Activation of intrahepatic CD4⁺CXCR5⁺ T and CD19⁺ B cells is associated with viral clearance in a mouse model of acute hepatitis B virus infection

INTRODUCTION

The hepatitis B virus (HBV) is a kind of hepadnaviridae virus which causes acute and chronic liver disease. However, HBV is not directly cytopathic for the hepatocytes [1, 2] and the immune response is thought to play a critical role in viral clearance and disease pathogenesis during HBV infection. Since HBV acts as a stealth virus early after infection, the early innate immune response does not significantly contribute to the control of viremia during HBV infection. Instead, the specific immune responses play crucial roles in viral clearance and disease pathogenesis during HBV infection [3]. Patients with acute viral hepatitis, who successfully clear the virus, mount a multi-specific polyclonal CD8+ and CD4+ T cell response to several HBV-encoded antigens [4, 5]. Many studies discuss the immune response in peripheral blood mononuclear cells during HBV infection. However, the full spectrum of intrahepatic immunological factors that involved in the acute HBV infection is not completely defined.

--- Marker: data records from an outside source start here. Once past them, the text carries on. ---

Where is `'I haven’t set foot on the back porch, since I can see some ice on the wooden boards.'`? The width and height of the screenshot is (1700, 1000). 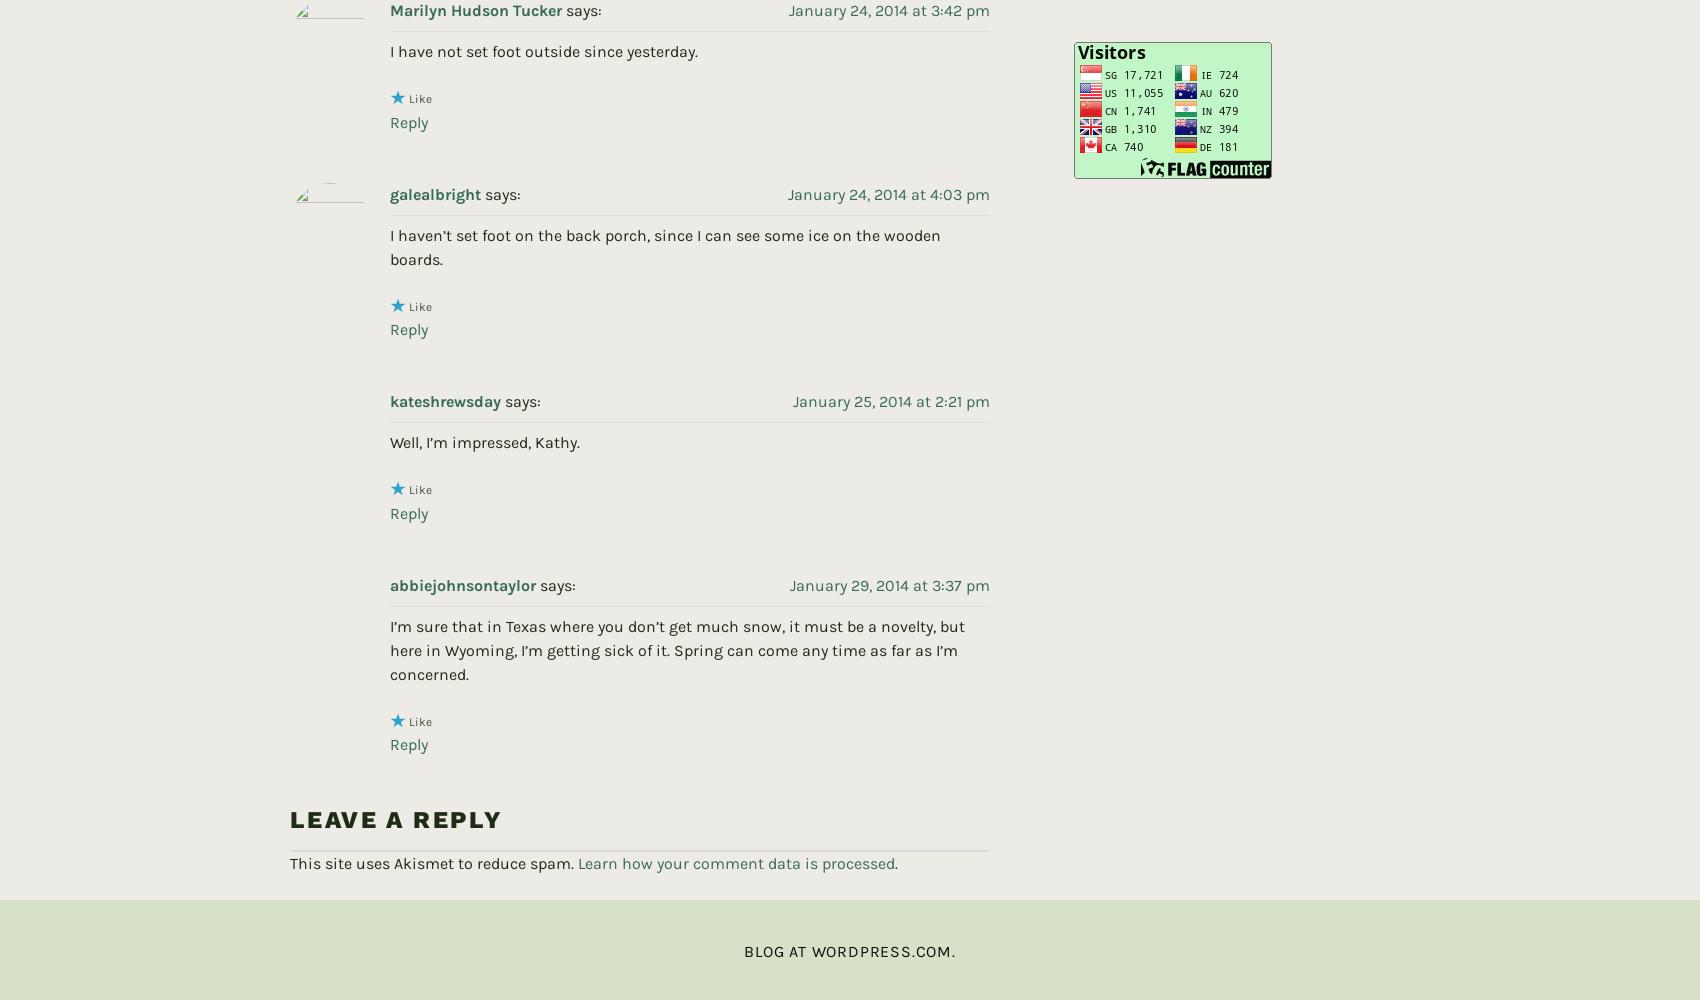
'I haven’t set foot on the back porch, since I can see some ice on the wooden boards.' is located at coordinates (665, 213).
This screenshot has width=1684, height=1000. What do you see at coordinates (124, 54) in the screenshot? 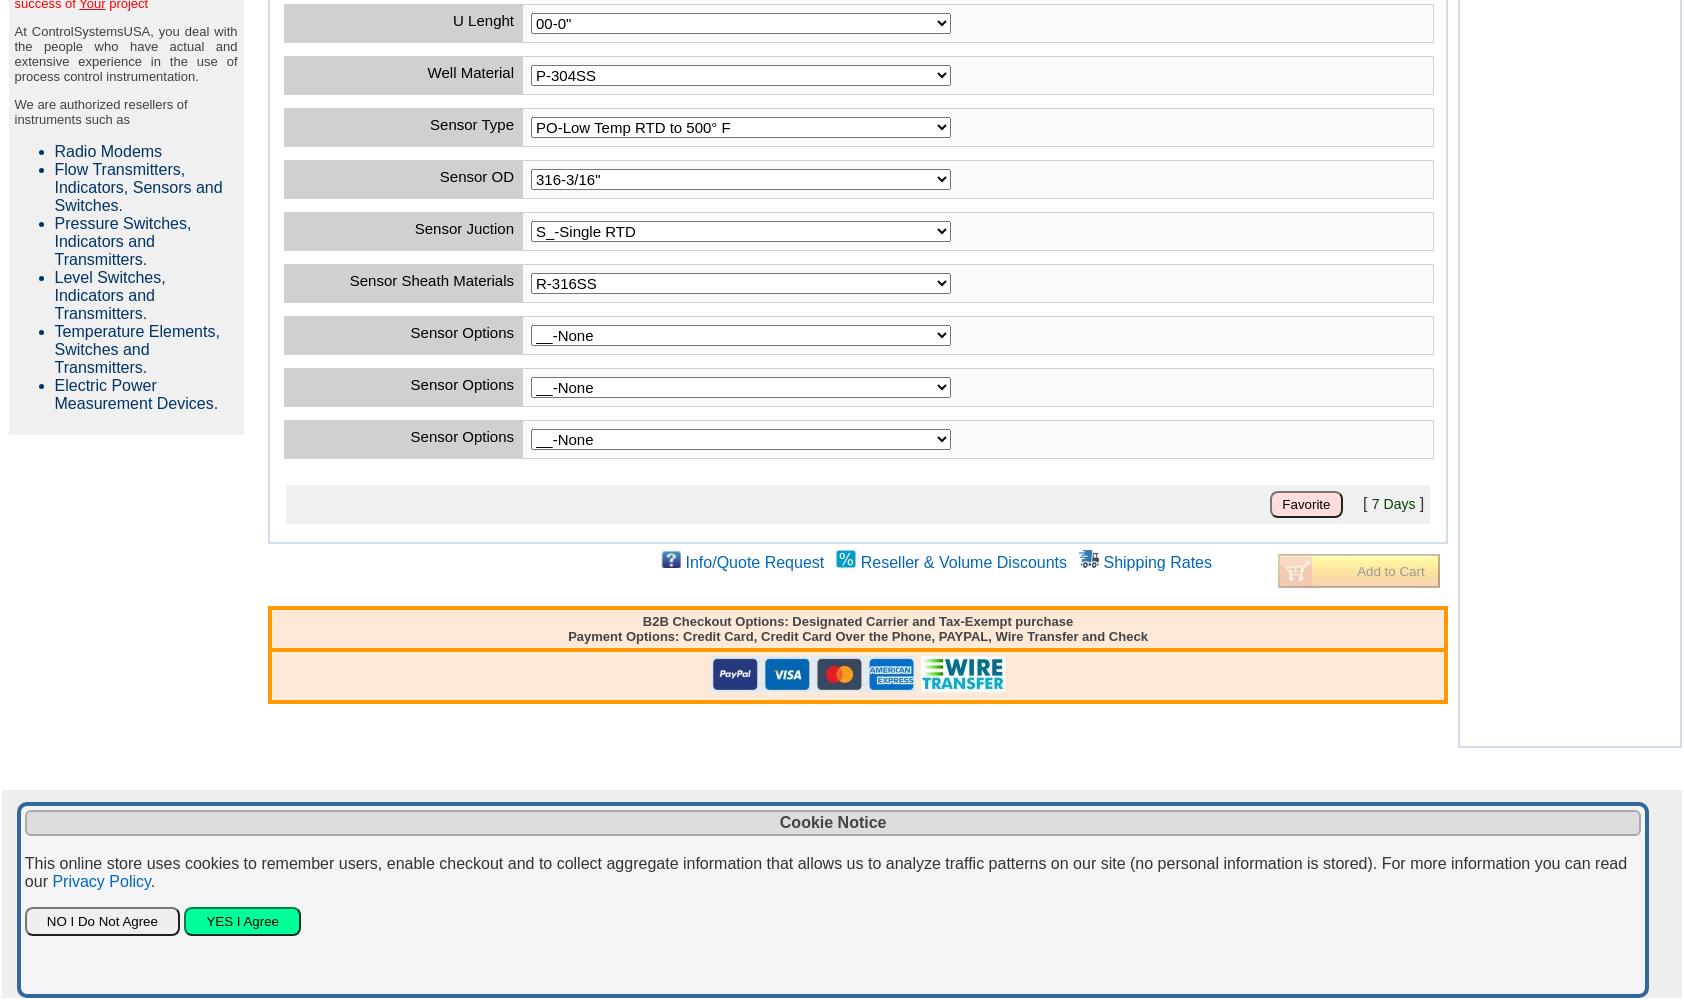
I see `'At ControlSystemsUSA, you deal with the people who have actual and extensive experience in the use of process control instrumentation.'` at bounding box center [124, 54].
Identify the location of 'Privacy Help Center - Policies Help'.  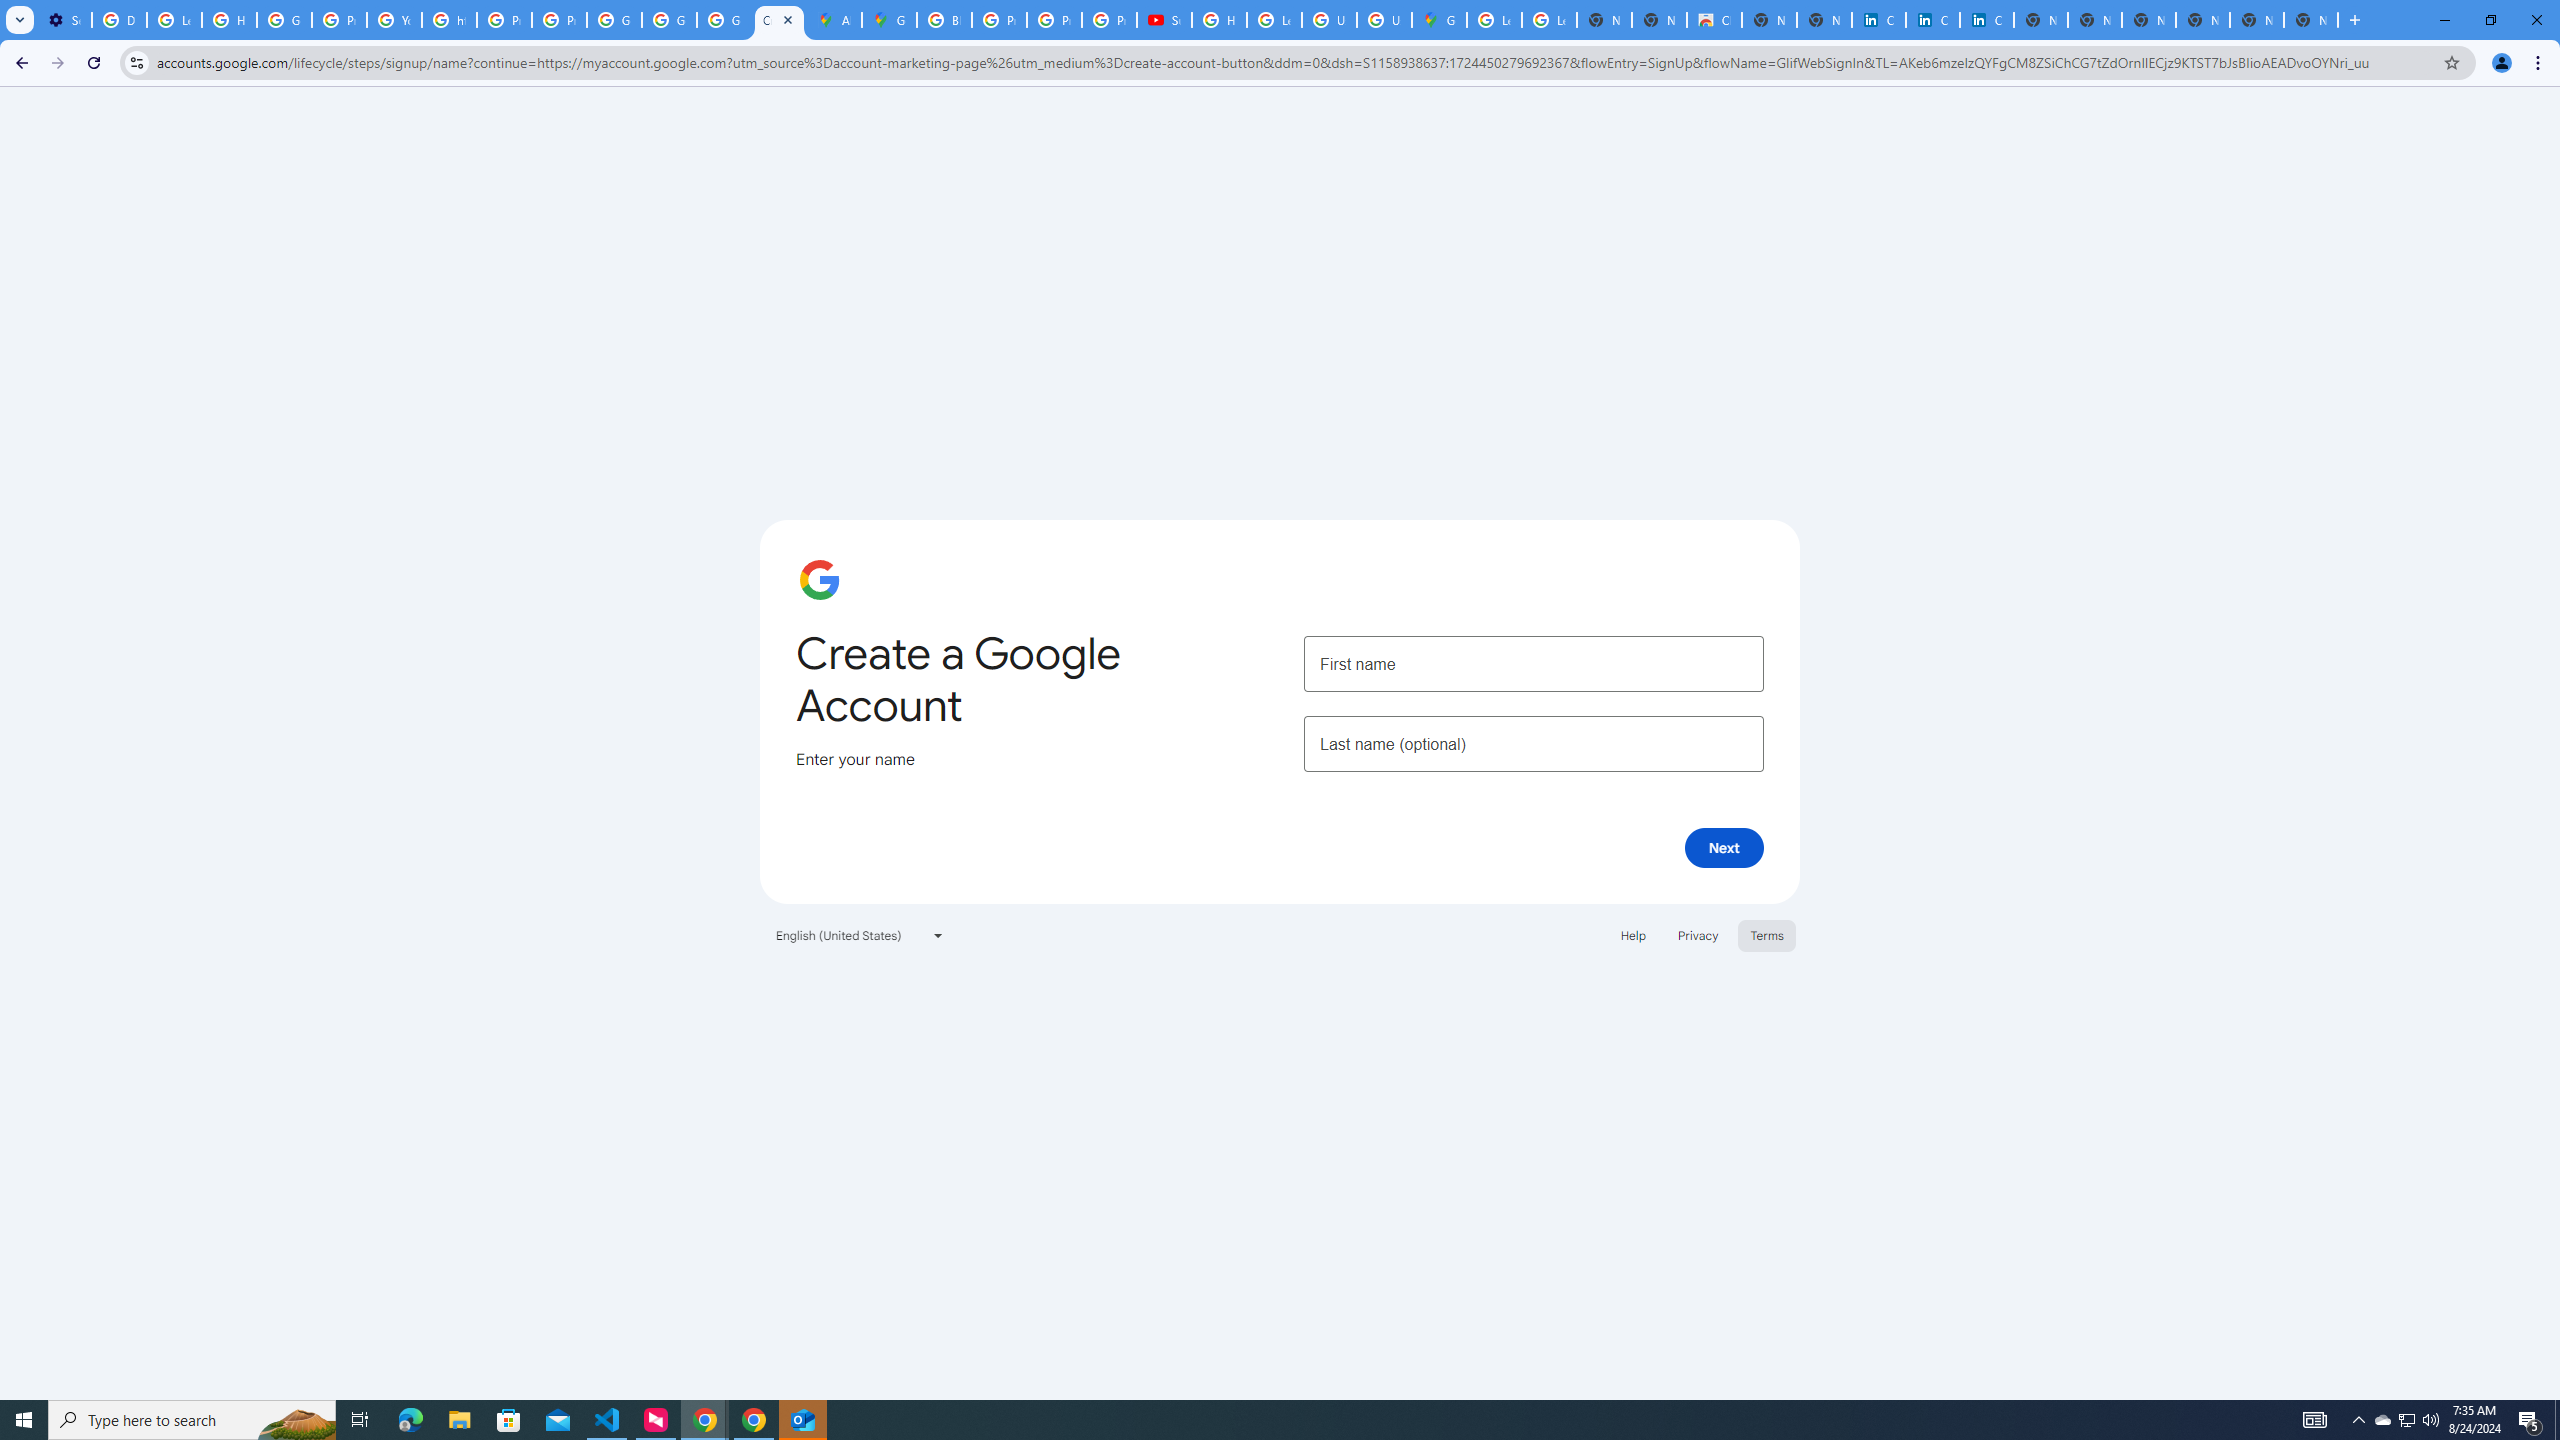
(1053, 19).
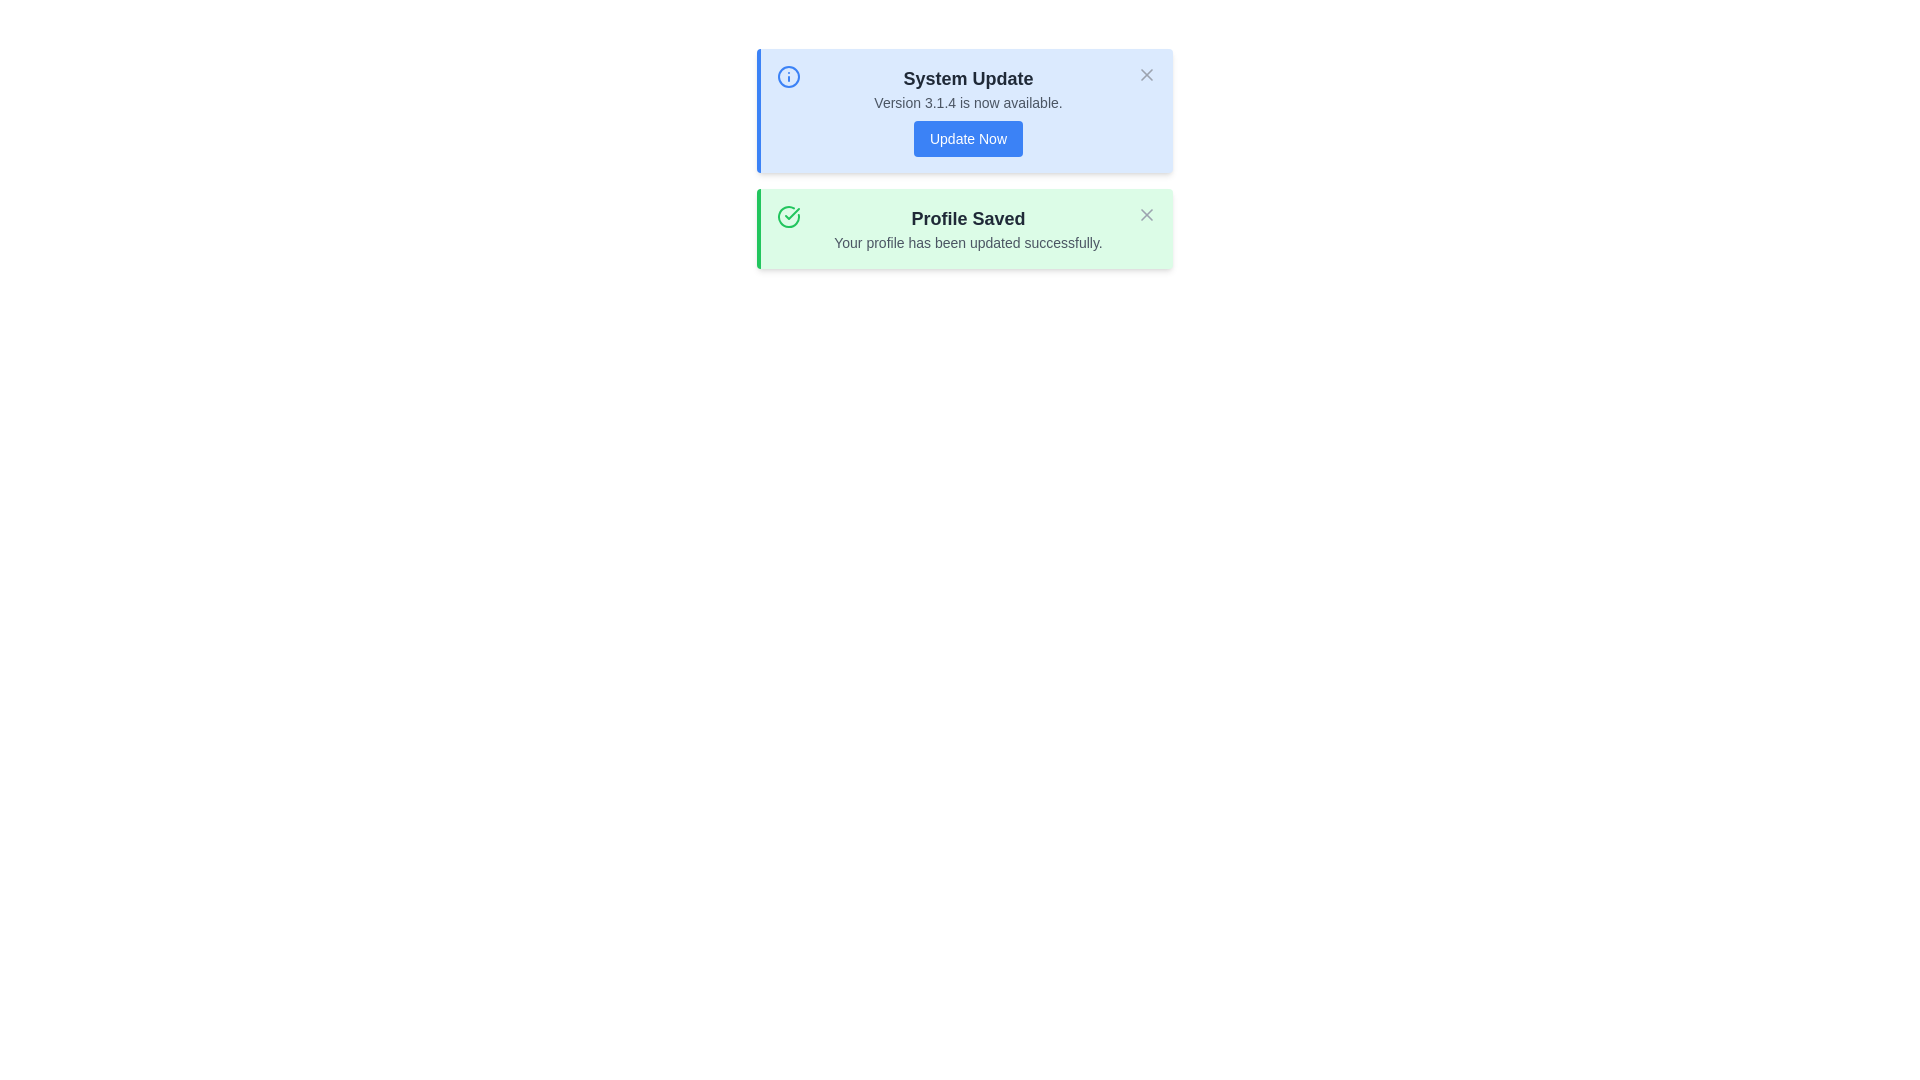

T follicular helper (Tfh) cell is a special subpopulation of CD4+ T helper cells that regulate B cell-mediated humoral immune responses. Tfh cells are characterized as high expression of chemokine receptor CXCR5 [6], transcription factor Bcl-6 and the secretion of cytokine IL-21 [7, 8]. CXCR5 allows the migration of Tfh cells and the stable contacting with antigen-primed B cells in B-cell follicles [6]. Tfh cells also provide signals including co-stimulatory molecules CD40L, inducible co-stimulator (ICOS), programmed cell death 1 (PD-1) as well as IL-21 to B cells for their survival, differentiation and proliferation. Recently, Tfh cells have been extensively studied in many infectious diseases including HBV infection. It was reported that circulating CXCR5+CD4+ T cells were expanded in patients with chronic hepatitis B [9-12] and high frequency of circulating CXCR5+CD4+ T cells were associated with HBeAg seroconversion through IL-21 production manner [9]. Our preliminary works have also shown the expansion of circulating Tfh cells and their associated molecules in patients with chronic HBV infection [12]. However, the role of Tfh cells during acute HBV infection was still unknown.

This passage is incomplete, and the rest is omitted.